• **PROMPT**:
Count lines, not occurrences: report how many lines in the records hold the string "Task", and nothing else.

• **WORKING DATA**:
*** Block opens ***

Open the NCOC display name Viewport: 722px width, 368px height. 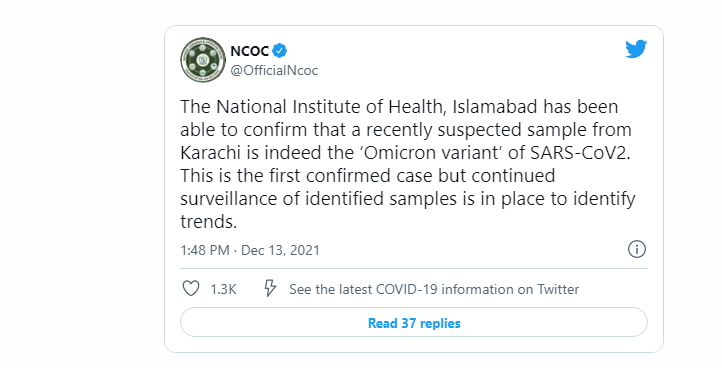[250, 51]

*** Block closes ***
*** Block opens ***

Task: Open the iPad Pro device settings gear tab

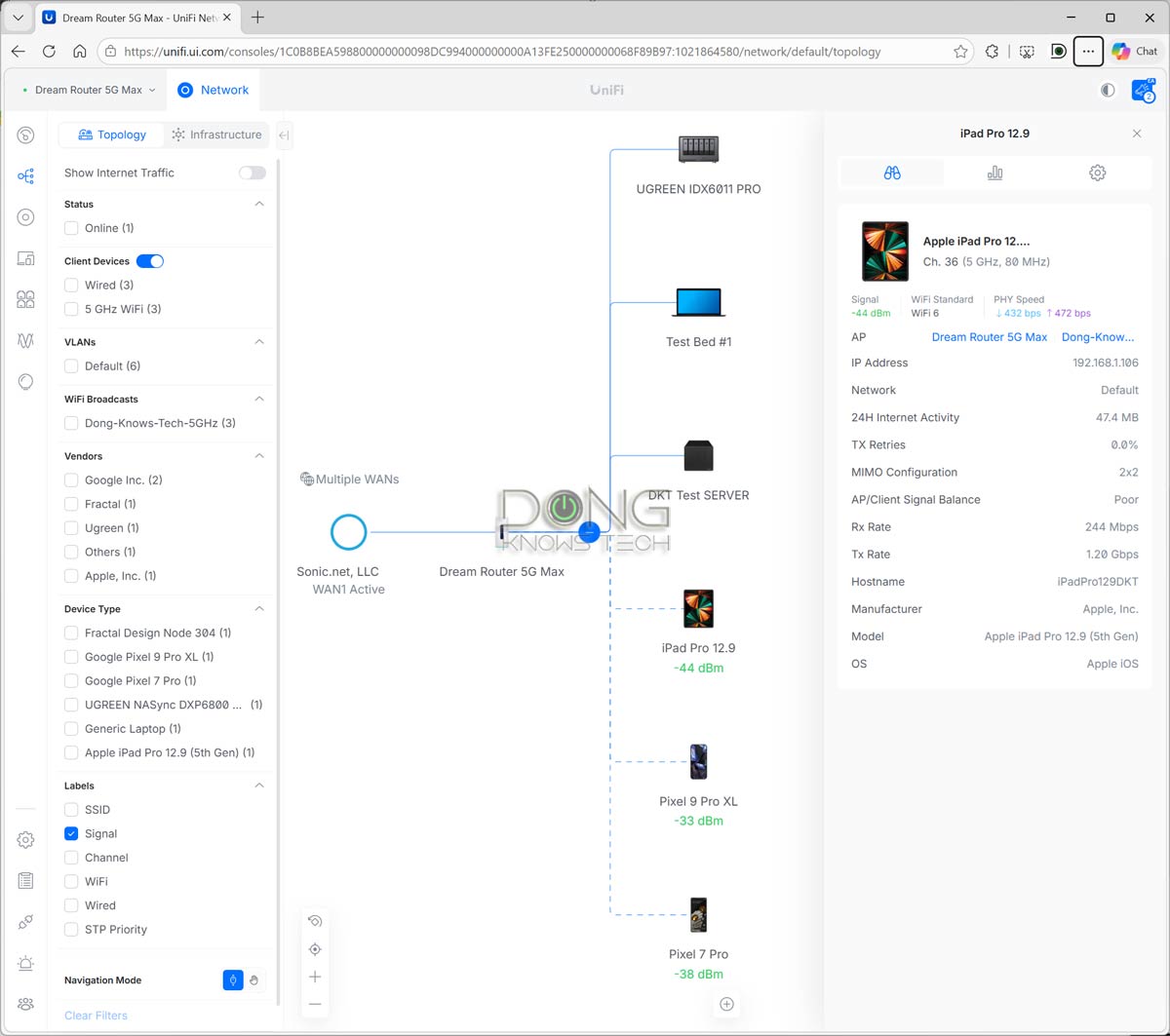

*** Block closes ***
*** Block opens ***

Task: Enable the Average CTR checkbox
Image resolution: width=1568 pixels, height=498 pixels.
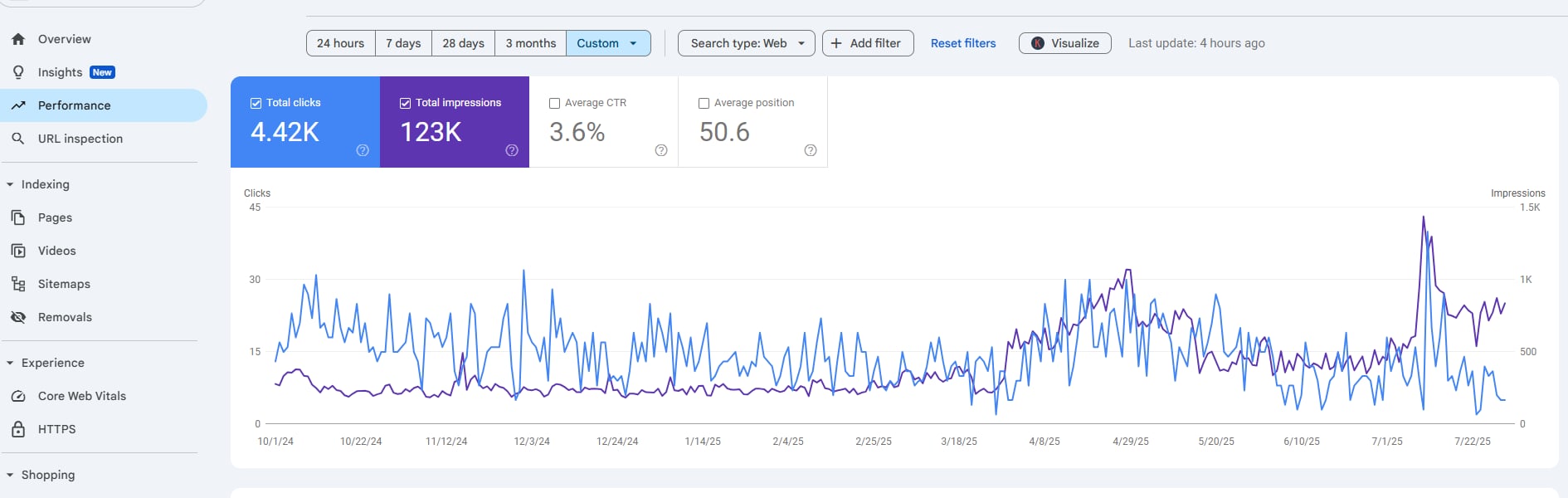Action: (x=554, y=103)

*** Block closes ***

• **EXERCISE RESULT**:
2